Ethical banking is a core pillar of Islamic finance. Through principles like zakat (charity) and waqf (endowment for public good), Islamic finance encourages financial activity that uplifts communities, supports sustainable projects, and avoids investments in industries harmful to people and the planet.
Many Islamic financial institutions in countries like Malaysia, the United Arab Emirates, and Saudi Arabia already support projects aimed at protecting the environment and enhancing social welfare. Success stories are already emerging. Malaysia’s green sukuk initiative has mobilised billions for renewable energy projects, while the UAE’s recent US$3.9 billion in green sukuk issuance demonstrates growing momentum. Saudi Arabia’s Vision 2030 has allocated US$50 billion for renewable initiatives, targeting an emissions reduction of 278 million tons by 2030.
A US$400 billion opportunity for climate action
While Islamic finance principles already provide a framework that aligns well with sustainability, there is still much room to strengthen its role in addressing the climate crisis, enhancing resilience in vulnerable communities, and shifting investments towards clean, renewable energy.
A new report by Greenpeace Middle East & North Africa (MENA) (as part of the Ummah For Earth Alliance) and the Global Ethical Finance Initiative (GEFI), highlights the transformative potential of Islamic finance in accelerating the global transition to renewable energy and addressing the triple planetary crisis: climate change, pollution, and biodiversity loss.

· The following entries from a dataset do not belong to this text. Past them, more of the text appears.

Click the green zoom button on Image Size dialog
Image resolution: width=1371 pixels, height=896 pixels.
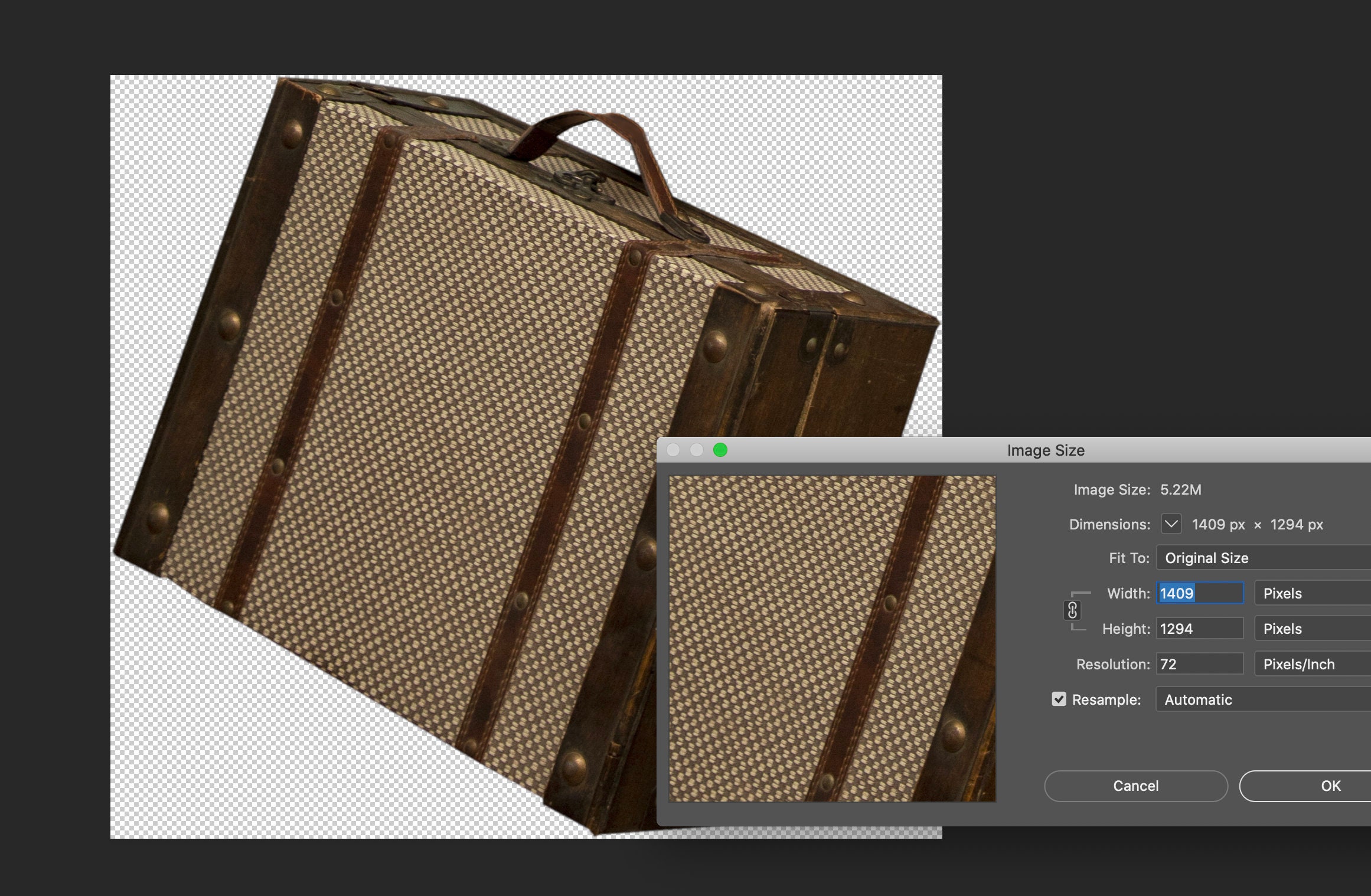click(720, 449)
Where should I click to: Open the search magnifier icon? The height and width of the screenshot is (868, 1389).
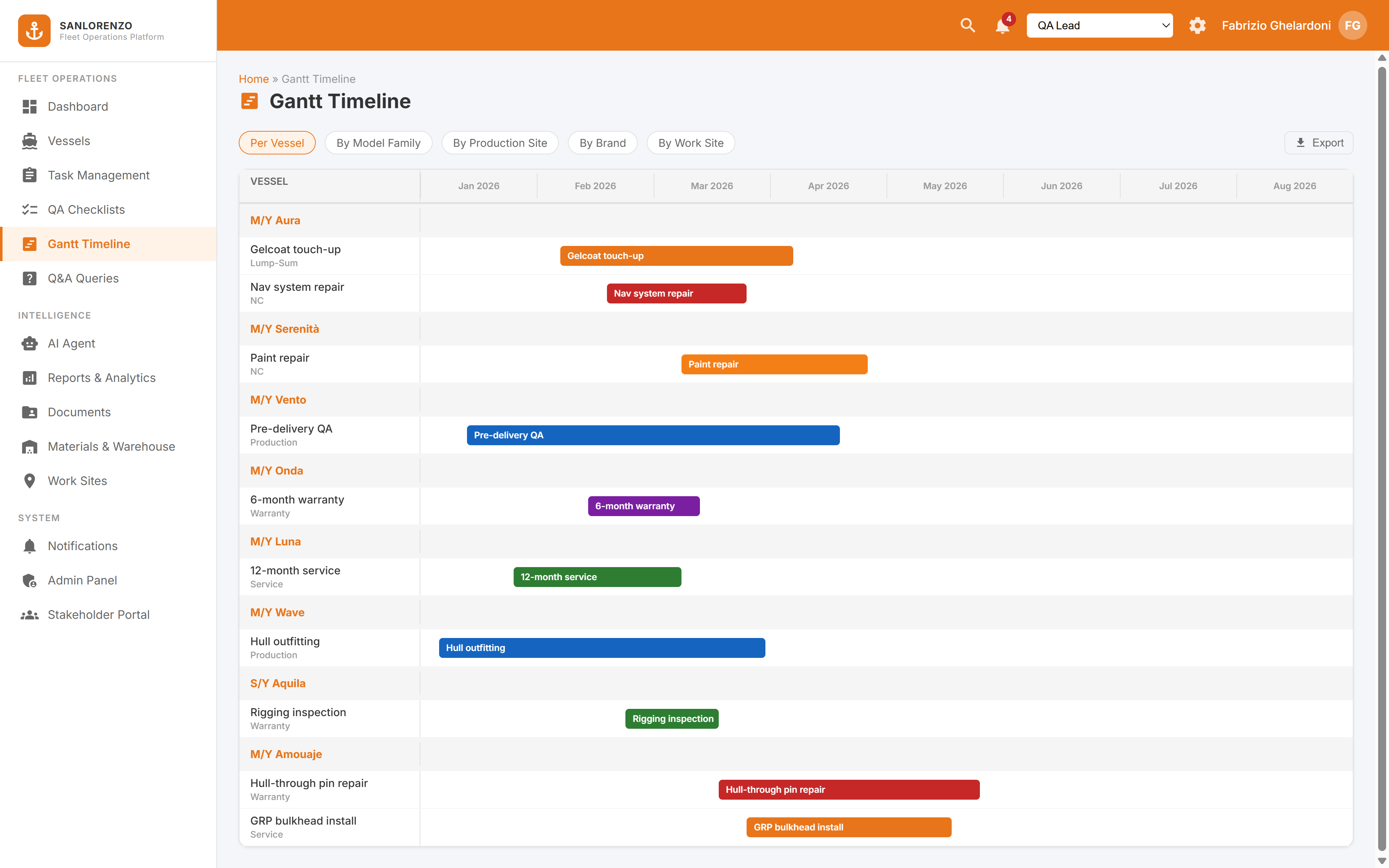pos(968,25)
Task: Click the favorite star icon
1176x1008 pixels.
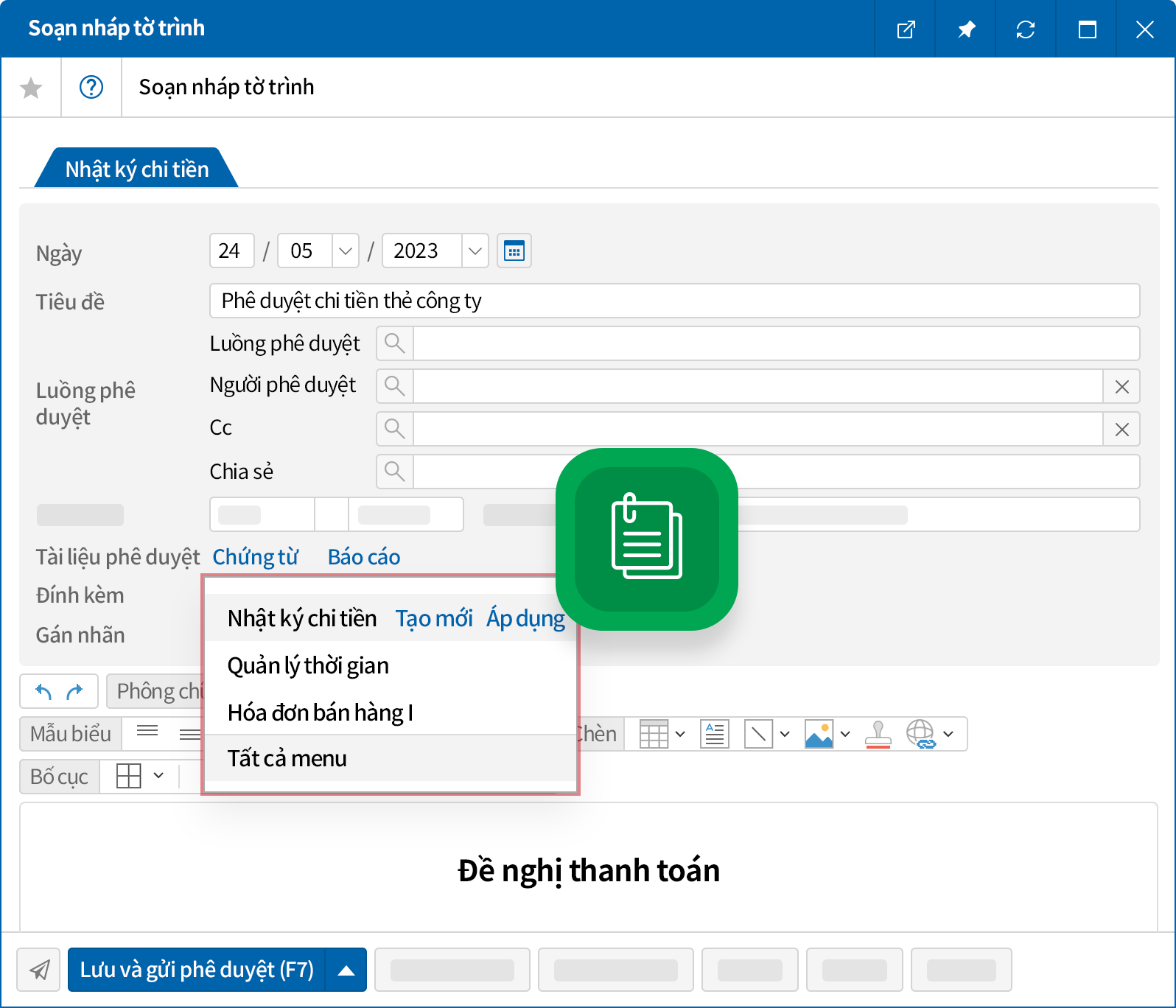Action: pyautogui.click(x=31, y=88)
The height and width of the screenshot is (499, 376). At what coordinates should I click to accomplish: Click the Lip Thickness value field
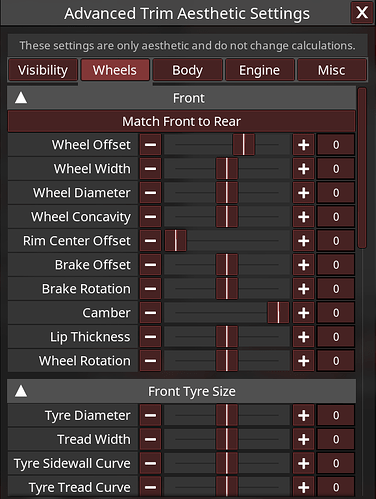336,337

The report shows that the Islamic finance industry continues its robust expansion, with assets projected to reach USD$ 6.7 trillion by 2027, and that a strategic allocation of just 5% toward renewable energy and energy efficiency initiatives could mobilise approximately USD$ 400 billion by 2030 – a transformative sum for climate-vulnerable regions.
Islamic finance can help foster climate-resilient infrastructure, restore and protect biodiversity, and finance climate adaptation projects in at-risk communities. By explicitly directing funds away from fossil fuels and into green energy projects, Islamic financial institutions like the Islamic Development Bank (IsDB) can lead by example, especially in regions that are both vulnerable to climate impacts and hold significant influence in the global fossil fuel market. These institutions must accelerate their commitment to renewable energy investments.
As climate impacts intensify, Islamic finance offers a bridge between faith-based values and practical climate solutions. The convergence of Islamic finance and climate action represents more than a financial opportunity – it’s a moral imperative aligned with Islamic principles of environmental stewardship (khalifah) and balance (mizan).
Islamic finance, grounded in ethical principles and community responsibility, has a unique role to play in the global climate movement, particularly in the Global South. For millions across the globe, this form of finance offers a culturally relevant and powerful instrument to not only protect their communities from the worsening climate crisis but to promote environmental and economic sustainability in ways that align with their beliefs. Islamic finance offers a bridge between economic strength and ethical stewardship, creating pathways toward a more equitable and sustainable world for all.